Introduction: In metal machining processes, the regulation of heat generation and lubrication at the contact point are achieved by application of a fluid referred to as metalworking fluid (MWF). MWFs inevitably become operationally exhausted with age and intensive use, which leads to compromised properties, there by necessitating their safe disposal. Disposal of this waste through Coagulation-flocculation process is an increasingly attractive option. However, successful chemical coagulation depends on optimization of process. In this study, response surface methodology was used to optimization of process.

Methods: The removal efficiencies for chemical oxygen demand (COD), turbidity and amount of oil released obtained using ferric chloride were compared with those was predicted using quadratic models. Central composite design (CCD) and response surface method (RSM) were applied to optimize the operating variables including coagulant dosage and pH. Quadratic models were developed for the three responses (COD, turbidity, oil released from metal working fluid).

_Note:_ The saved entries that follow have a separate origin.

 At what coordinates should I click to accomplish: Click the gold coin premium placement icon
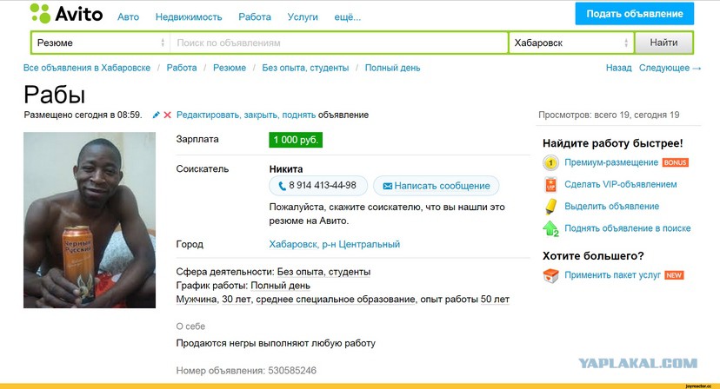pos(550,162)
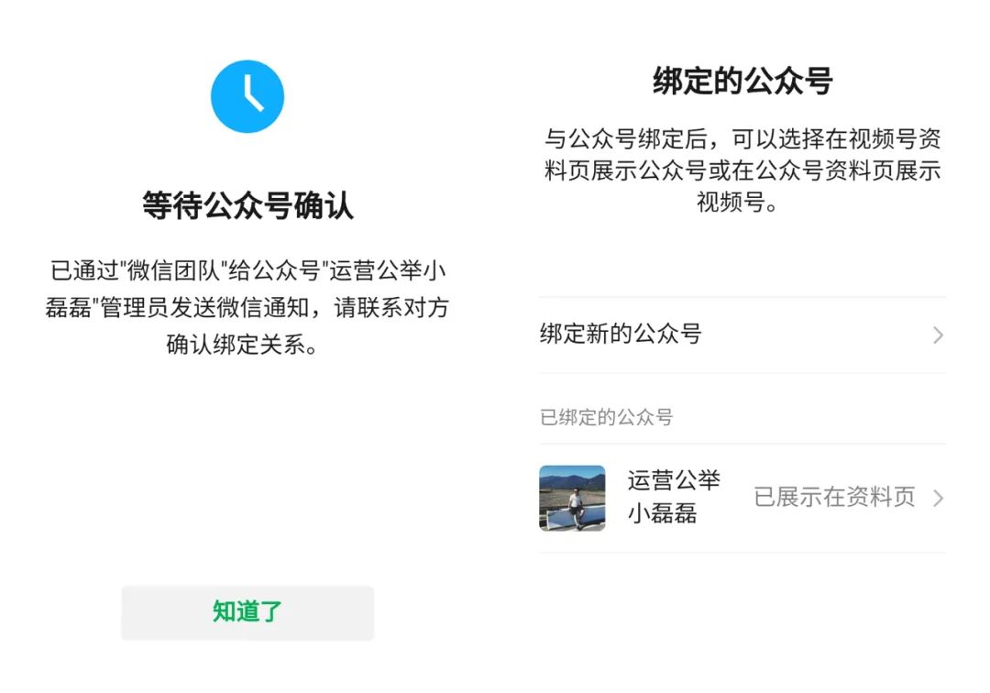Screen dimensions: 990x693
Task: Click the notification text mentioning 微信团队
Action: point(248,307)
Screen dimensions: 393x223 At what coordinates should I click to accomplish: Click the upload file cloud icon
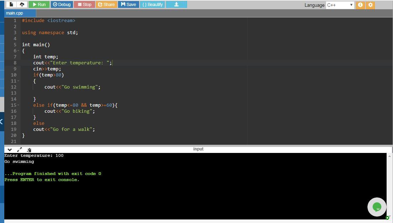22,5
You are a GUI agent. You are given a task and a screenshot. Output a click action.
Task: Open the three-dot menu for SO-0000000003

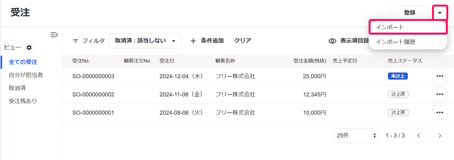(x=440, y=76)
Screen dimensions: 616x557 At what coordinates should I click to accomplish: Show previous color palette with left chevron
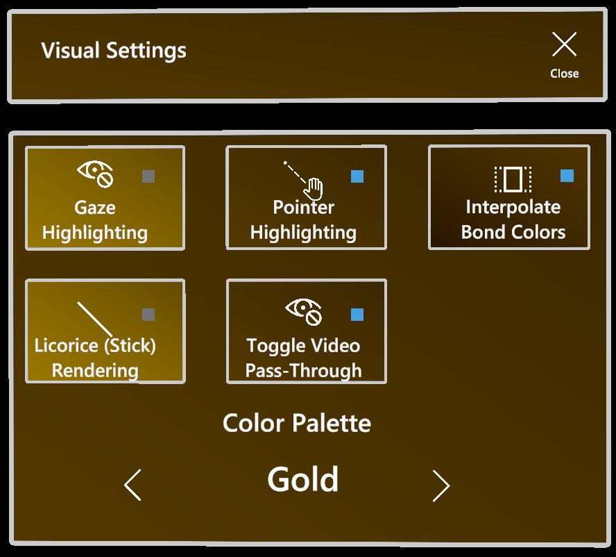(x=134, y=485)
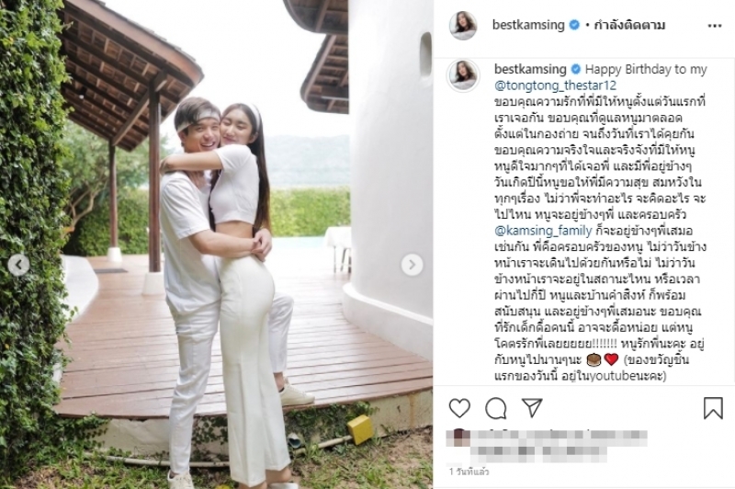The width and height of the screenshot is (735, 489).
Task: Click the couple photo in the post
Action: pos(217,245)
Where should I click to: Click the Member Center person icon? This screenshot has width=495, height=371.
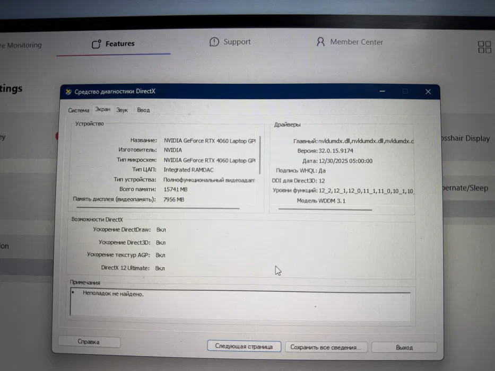pos(320,41)
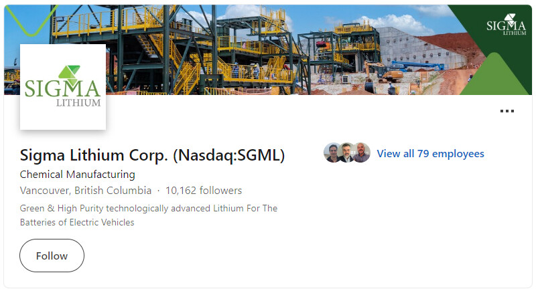Open the plant construction cover banner photo
The image size is (538, 293).
click(268, 50)
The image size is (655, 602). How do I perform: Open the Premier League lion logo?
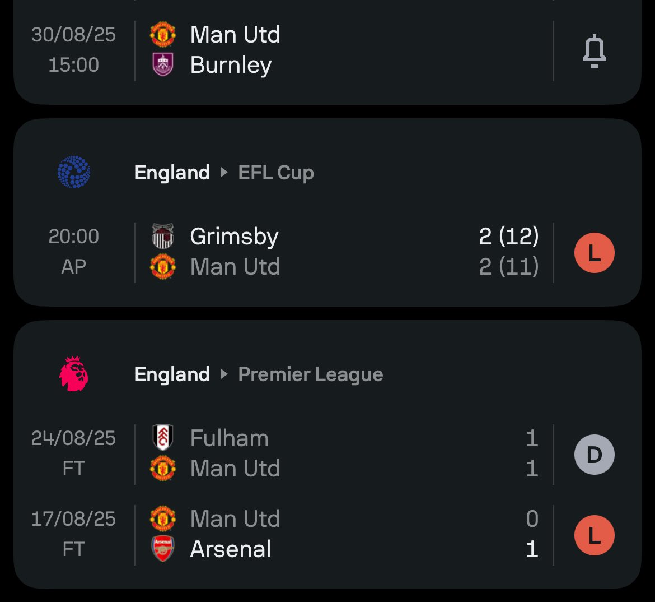coord(74,374)
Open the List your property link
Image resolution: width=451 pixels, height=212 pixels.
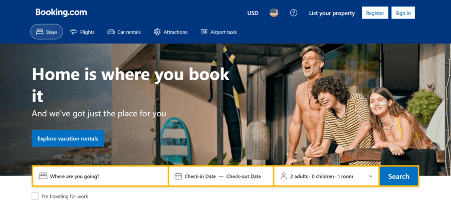tap(332, 13)
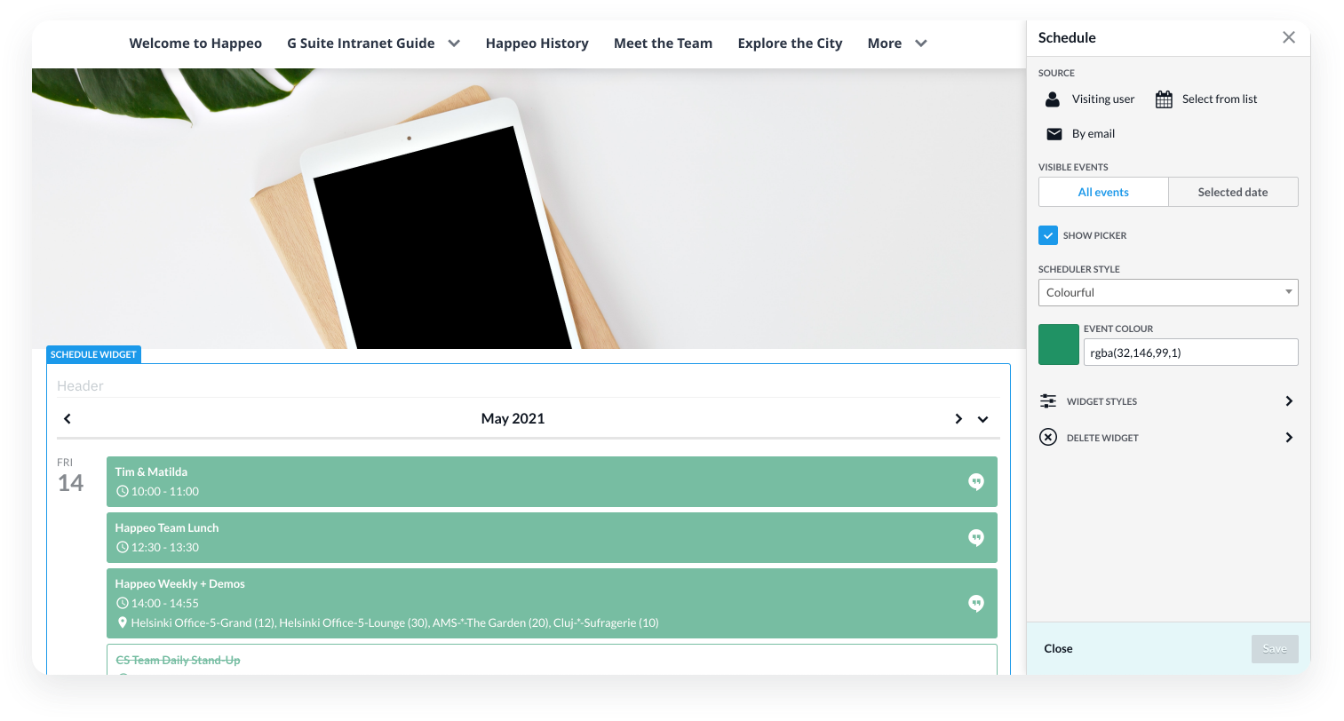Select the All events option
Screen dimensions: 1344x721
pyautogui.click(x=1103, y=192)
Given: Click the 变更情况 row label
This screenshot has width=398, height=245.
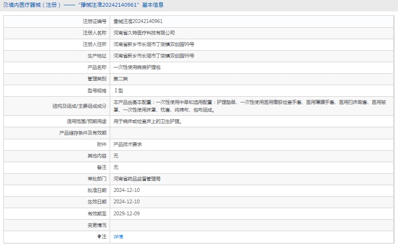Looking at the screenshot, I should click(x=97, y=225).
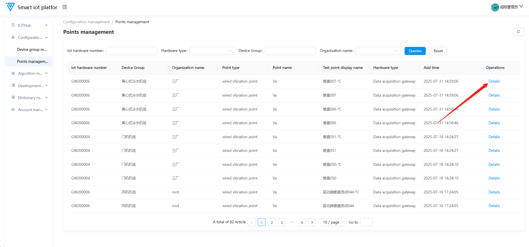
Task: Select Device group management menu item
Action: coord(32,49)
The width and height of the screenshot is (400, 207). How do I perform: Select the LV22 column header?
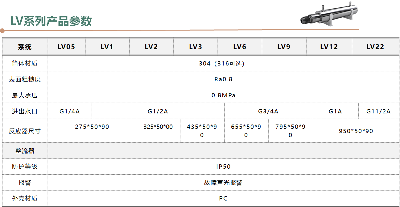coord(375,47)
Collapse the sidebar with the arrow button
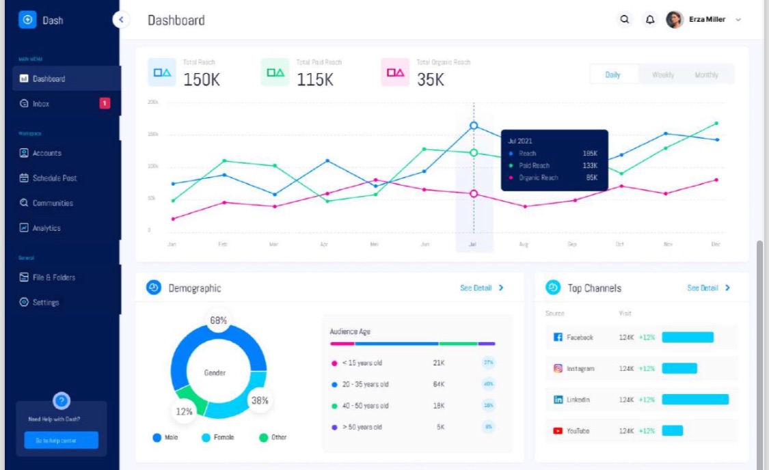This screenshot has width=769, height=470. [x=121, y=20]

Results: The results of this study indicated that the optimum conditions were ferric chloride dosage of 3.16 g/L at pH 3.52 .The COD and turbidity removal efficiency and oil released from metal working fluid were 54.4%, 84.8% and 15.9 ml respectively. The experimental data and model predictions were agreed.

Conclusion: Coagulation - Flocculation process using ferric chloride compared with conventional coagulants such as Alum was very effective on pollution indices such as COD and turbidity in treatment of metal working fluid. Response surface methodology and central composite design is a successful method for optimization of coagulation-flocculation using ferric chloride.